**EXCERPTED PASSAGE:**
Section 2.10 Changes in Capital Adequacy Regulations . If the Lender determines the amount of capital required or expected to be maintained by the Lender, its Lending Office or any corporation controlling the Lender is increased as a result of a Change, then, within ten (10) days of demand by the Lender, the Borrower shall pay the Lender the amount necessary to compensate for any shortfall in the rate of return on the portion of such increased capital which the Lender determines is attributable to this Agreement, the Loans or its obligation to make the Loans hereunder (after taking into account the Lender’s policies as to capital adequacy); provided , however , that the Lender shall impose such cost upon the Borrower only if the Lender is generally imposing such cost on its other borrowers having similar credit arrangements. “ Change ” means (i) any change after the date of this Agreement in the Risk-Based Capital Guidelines or (ii) any adoption of or change in any other law, governmental or quasi-governmental rule, regulation, policy, guideline, interpretation, or directive (whether or not having the force of law) after the date of this Agreement which affects the amount of capital required or expected to be maintained by the Lender or its Lending Office or any corporation controlling the Lender. “ Risk-Based Capital Guidelines ” means (i) the risk-based capital guidelines in effect in the United States on the date of this Agreement, including transition rules, and (ii) the corresponding capital regulations promulgated by regulatory authorities outside the United States implementing the July 1988 report of the Basel Committee on Banking Regulation and Supervisory Practices Entitled “International Convergence of Capital Measurements and Capital Standards,” including transition rules, and any amendments to such regulations adopted prior to the date of this Agreement.

**TO BE DONE:** Copy the capital adequacy section word for word, in full. The material that comes next is separate from the capital adequacy section.

**Saved records:**

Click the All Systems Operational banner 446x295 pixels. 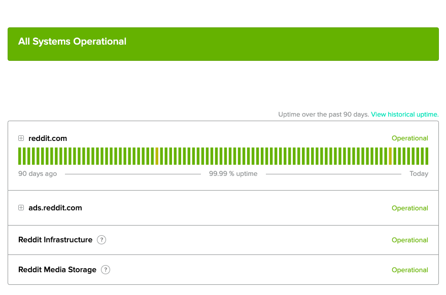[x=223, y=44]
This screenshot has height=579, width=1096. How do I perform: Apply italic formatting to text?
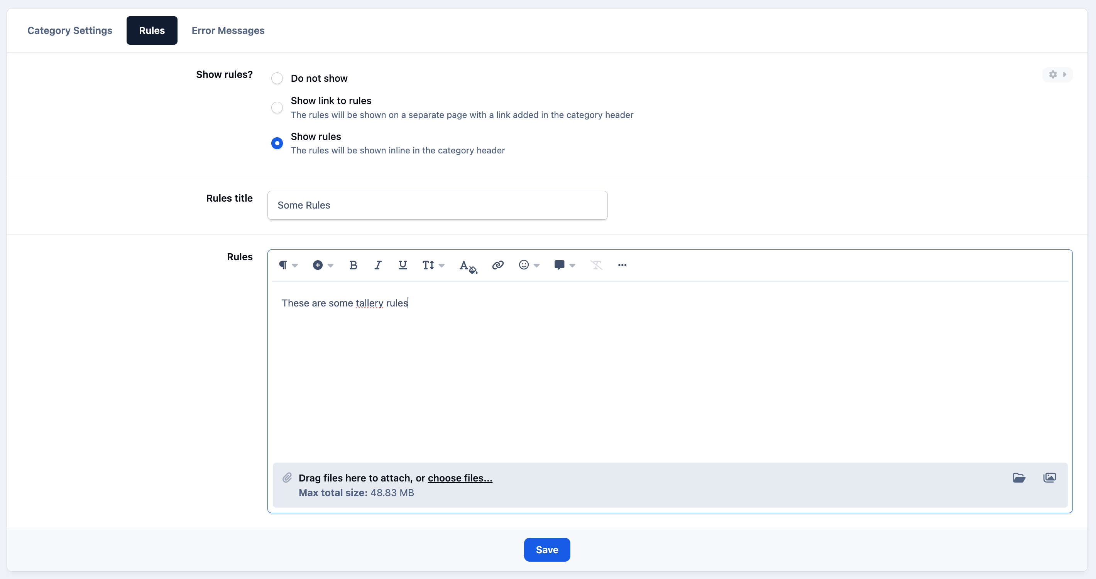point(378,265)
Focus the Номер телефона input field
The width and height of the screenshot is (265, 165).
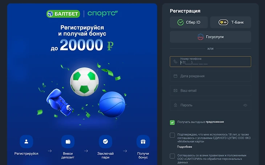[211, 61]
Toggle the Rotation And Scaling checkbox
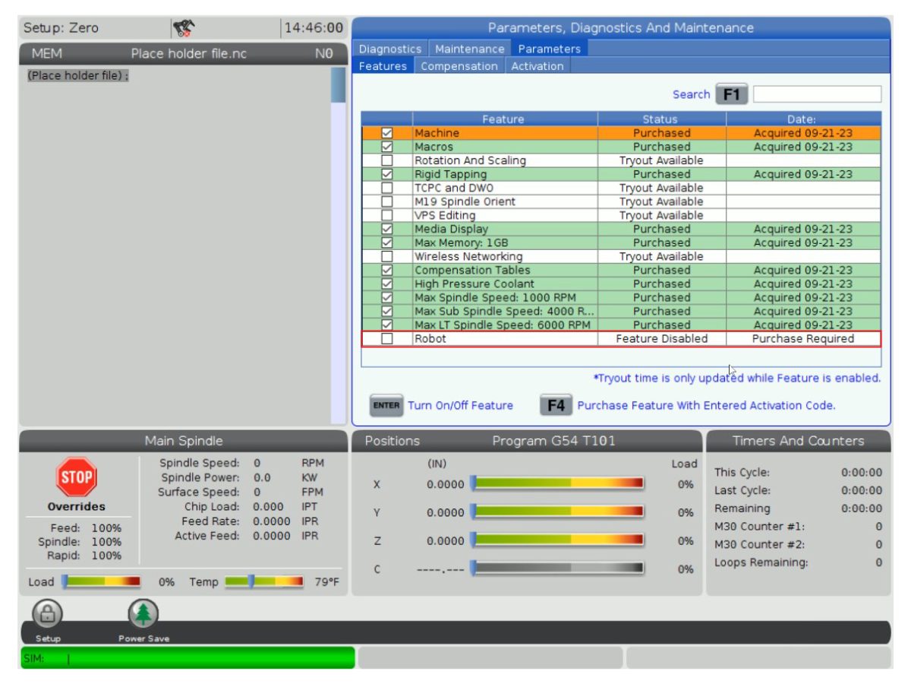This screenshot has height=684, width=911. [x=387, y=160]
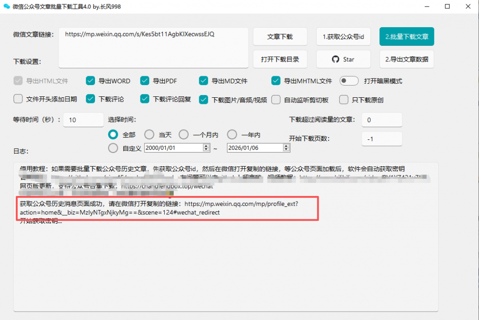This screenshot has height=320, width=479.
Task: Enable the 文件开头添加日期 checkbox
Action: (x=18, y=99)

**TASK RESULT:**
Section 2.10 Changes in Capital Adequacy Regulations . If the Lender determines the amount of capital required or expected to be maintained by the Lender, its Lending Office or any corporation controlling the Lender is increased as a result of a Change, then, within ten (10) days of demand by the Lender, the Borrower shall pay the Lender the amount necessary to compensate for any shortfall in the rate of return on the portion of such increased capital which the Lender determines is attributable to this Agreement, the Loans or its obligation to make the Loans hereunder (after taking into account the Lender’s policies as to capital adequacy); provided , however , that the Lender shall impose such cost upon the Borrower only if the Lender is generally imposing such cost on its other borrowers having similar credit arrangements. “ Change ” means (i) any change after the date of this Agreement in the Risk-Based Capital Guidelines or (ii) any adoption of or change in any other law, governmental or quasi-governmental rule, regulation, policy, guideline, interpretation, or directive (whether or not having the force of law) after the date of this Agreement which affects the amount of capital required or expected to be maintained by the Lender or its Lending Office or any corporation controlling the Lender. “ Risk-Based Capital Guidelines ” means (i) the risk-based capital guidelines in effect in the United States on the date of this Agreement, including transition rules, and (ii) the corresponding capital regulations promulgated by regulatory authorities outside the United States implementing the July 1988 report of the Basel Committee on Banking Regulation and Supervisory Practices Entitled “International Convergence of Capital Measurements and Capital Standards,” including transition rules, and any amendments to such regulations adopted prior to the date of this Agreement.